STORY BY MICHELE COFFILL / PHOTOS BY KENDRA STANLEY-MILLS

For people who have epilespy, it’s often a trial and error process through several of the 30-some antiepileptic drugs to get to a medication that works.

Imagine, though, a situation where physicians and health care teams could explore a patient's dashboard — uploaded using artificial intelligence tools — and then prescribe personalized medication without trial and error. What if those same AI tools could help patients with rare diseases?

Zachary DeBruine, assistant professor of computing, and a team of student researchers are exploring how to develop and deliver artificial intelligence tools to help clinicians at Corewell Health and Helen DeVos Children's Hospital who treat patients with rare diseases. 

Dr. Caleb Bupp, who leads Corewell Health's Medical Genetics and Genomics Division, said DeBruine's research could be invaluable in a medical field where 1 in 10 Americans has a rare disease yet 95% of patients have no treatment.

”We're cooking with gas now,” Bupp said.

DeBruine joined Grand Valley’s faculty in 2022, after working for nearly a decade at Van Andel Institute (VAI) as a post-doctoral fellow and adjunct faculty member. DeBruine’s work at VAI was groundbreaking in helping researchers store and analyze massive sets of biomedical data. It also provided a foundation for his work at Grand Valley centered around building generative AI tools for clinicians and researchers.

”We’re trying to develop genomic intelligence for clinical practice,” DeBruine said. ”This will put AI tools that understand not the English language like ChatGTP but the language of genetic regulation and genetic variation in the hands of clinicians so they can ask questions and get answers that help them improve patient care.”

Bupp said one of the many challenges of working with rare disease patients is the lack of comparisons to other patients. With DeBruine’s genomic intelligence tools, Bupp said he and his team are uncovering layers of understanding with patients.

For example, Bupp explained one ultra-rare condition that affects only 16 people worldwide. ”We can treat a few people by repurposing a drug we know works well. With Zach’s team, we're getting beyond the chemical reaction to the ’Why did this work?’” he said.

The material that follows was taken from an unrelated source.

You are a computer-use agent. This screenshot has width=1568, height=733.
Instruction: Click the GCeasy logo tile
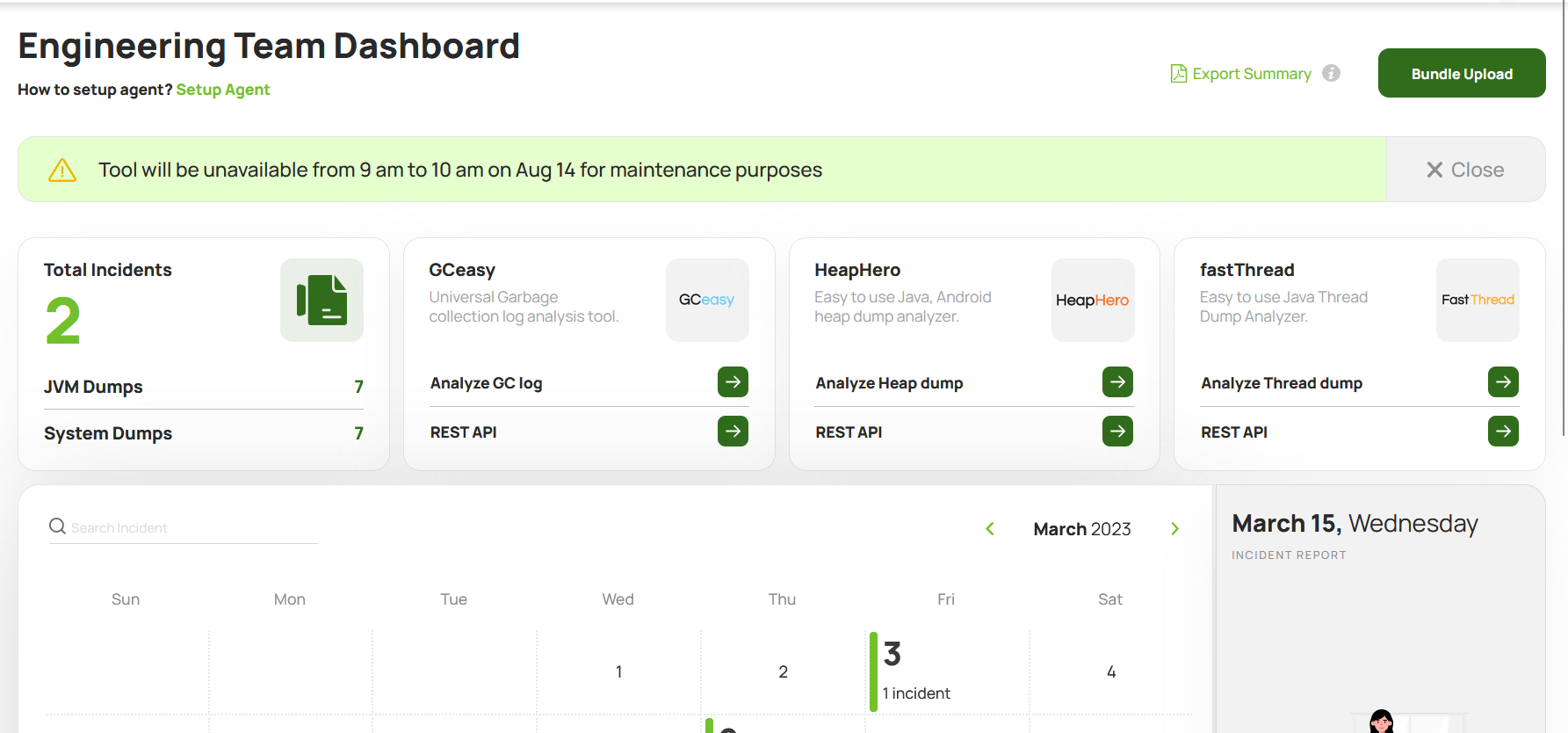click(x=707, y=300)
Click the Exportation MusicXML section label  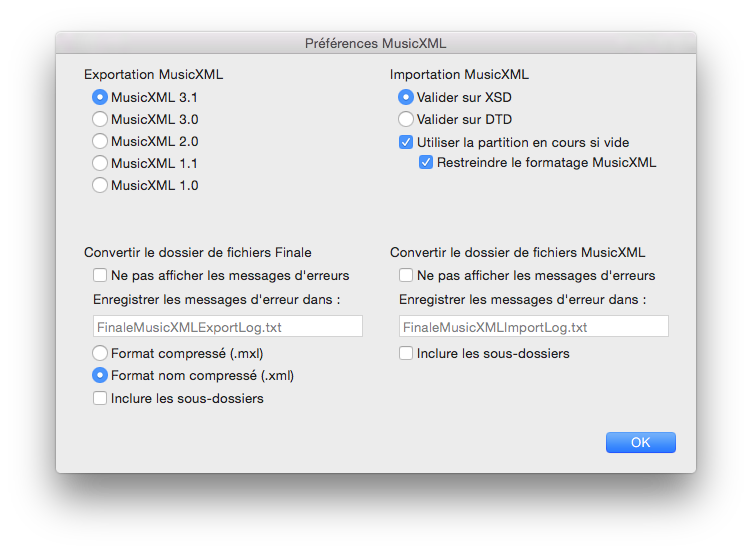(153, 75)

Bupp said genetics as a field used to be very reactive. With the advance of AI, ”We are shifting to being more proactive and Zach and his team are helping us to do that. They’re not giving us a road map but they're getting us in the driver's seat,” he said. 

The three organizational partners, Grand Valley, Corewell Health and VAI, have provided support and funding to create AI models that can provide collective insight into rare diseases.

Their first focus was pediatric epilepsy, a subject DeBruine understood well. His son, Andrew, was diagnosed with the disorder at birth. DeBruine explained to an audience during a Grand Rapids Tech Week event that Andrew underwent three different drug therapies, which is not uncommon for patients with epilepsy. Andrew is now 8 and healthy and happy, DeBruine said. 

In the AI model DeBruine and his students are building, results from a simple blood draw would be uploaded to an app that generates an AI cell atlas that can be explored through a dashboard for physicians and clinicians to prescribe personalized medication to treat, for example, Andrew’s epilepsy. 

”If we can learn a model that understands the language of genetics, that model would be applicable not only to pediatric epilepsy but also rare disease diagnosis,” DeBruine said.